Not What You Think It Means — A Writing Prompt

So many languages to choose from!

Professor Irina Lynch of the Wellesley College Russian Department was one of the pioneers of machine translation, something we now call artificial intelligence. She told our class how they tested the success of a translation by running a phrase through, English to Russian, and then running the Russian phrase back, to see how close or far it was from the original. Sometimes the results were good. Sometimes they were bad. Sometimes they were hilarious.

Her group used English aphorisms and Bible verses. They tried “The spirit is willing but the flesh is weak.” It came back, “The vodka is good but the meat is rotten.”

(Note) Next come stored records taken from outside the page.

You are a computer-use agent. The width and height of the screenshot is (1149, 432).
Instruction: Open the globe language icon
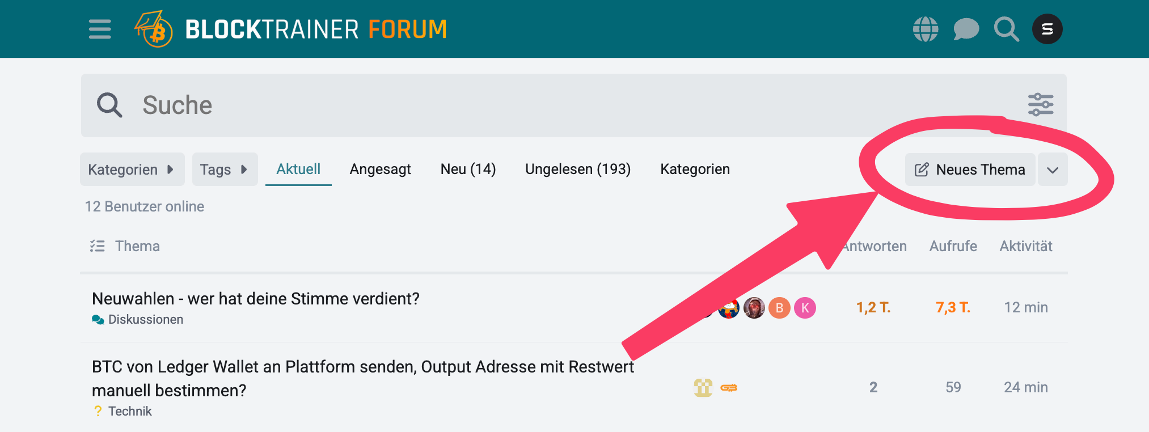pyautogui.click(x=925, y=29)
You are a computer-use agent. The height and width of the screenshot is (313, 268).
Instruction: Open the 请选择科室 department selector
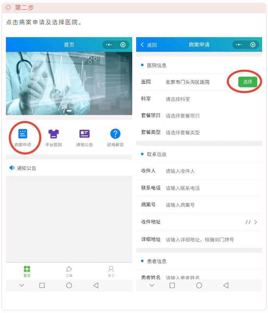click(x=178, y=99)
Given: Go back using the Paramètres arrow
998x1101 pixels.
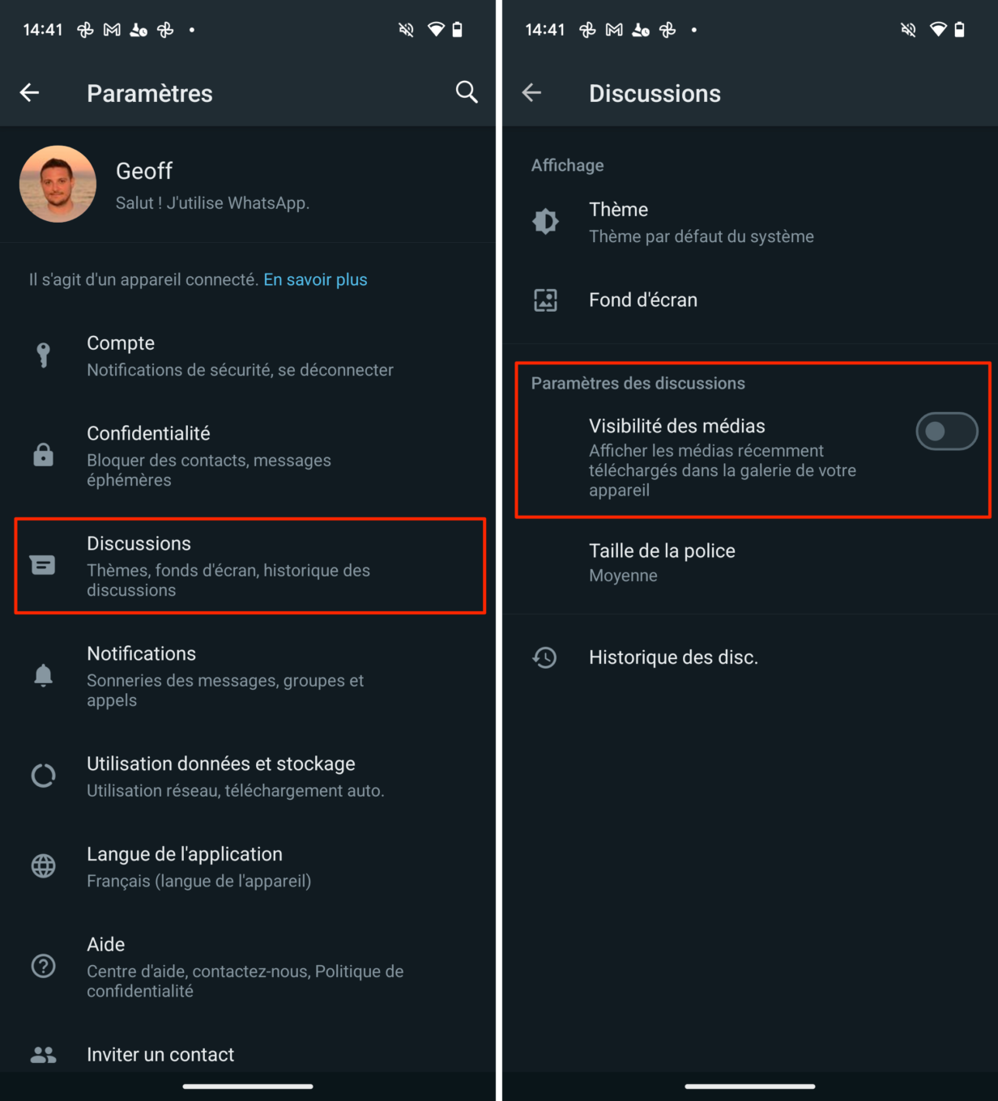Looking at the screenshot, I should coord(29,93).
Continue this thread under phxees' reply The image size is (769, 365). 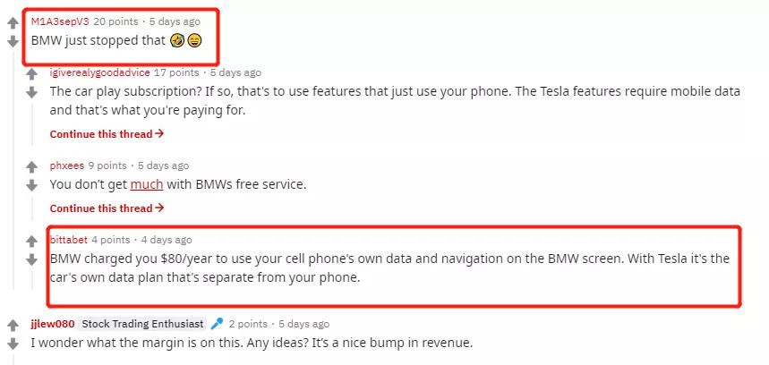pos(106,208)
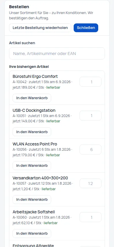Select the Versandkarton quantity field showing 12
Viewport: 114px width, 247px height.
coord(90,183)
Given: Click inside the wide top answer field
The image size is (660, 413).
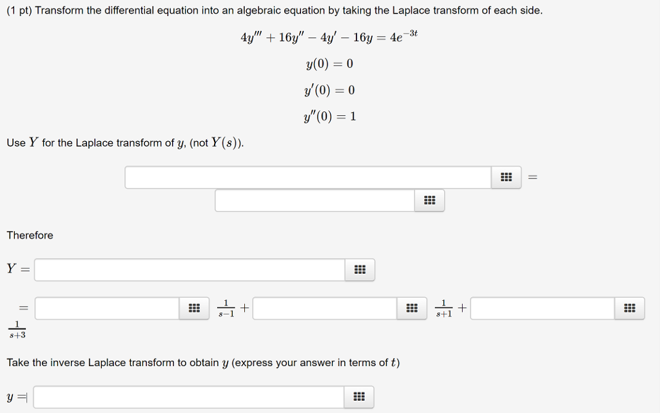Looking at the screenshot, I should (308, 177).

They tried again, with “Out of sight, out of mind.” The result? “Blind idiot.”

I have sometimes been surprised, while workshopping a piece I’ve written, but the way it was perceived. “Wow, that’s really catty,” they said of a heartfelt poem about why I hadn’t contacted friends in a while. “That’s really funny,” they said of another work which was about something I thought tragic.

It can be entertaining and even useful to see how your writing comes across in translation. Take something short that you’ve written, use Google Translate or the program of your choice, and then translate it back into English.

I tried this with Shakespeare. “Shall I compare thee to a summer’s day?” I turned it into Mongolian: “Би чамайг зуны өдөртэй зүйрлэх үү?” And I flipped it back into English. “Can I compare you to a summer day?”

The translation is technically accurate, but the nuance has changed.

Writing Prompt: Translate a piece you wrote into another language.

Translate it back into the language in which you wrote it.

Ponder the differences. Is the translation more direct? Does it lose something you loved?

You might try rewriting the piece using the tone of the translation, just to see what it would be like.

For an added twist, compare the translation into two or more languages. How does the Italian differ from the German? What if you translate it into a language that doesn’t use articles?

Enjoy!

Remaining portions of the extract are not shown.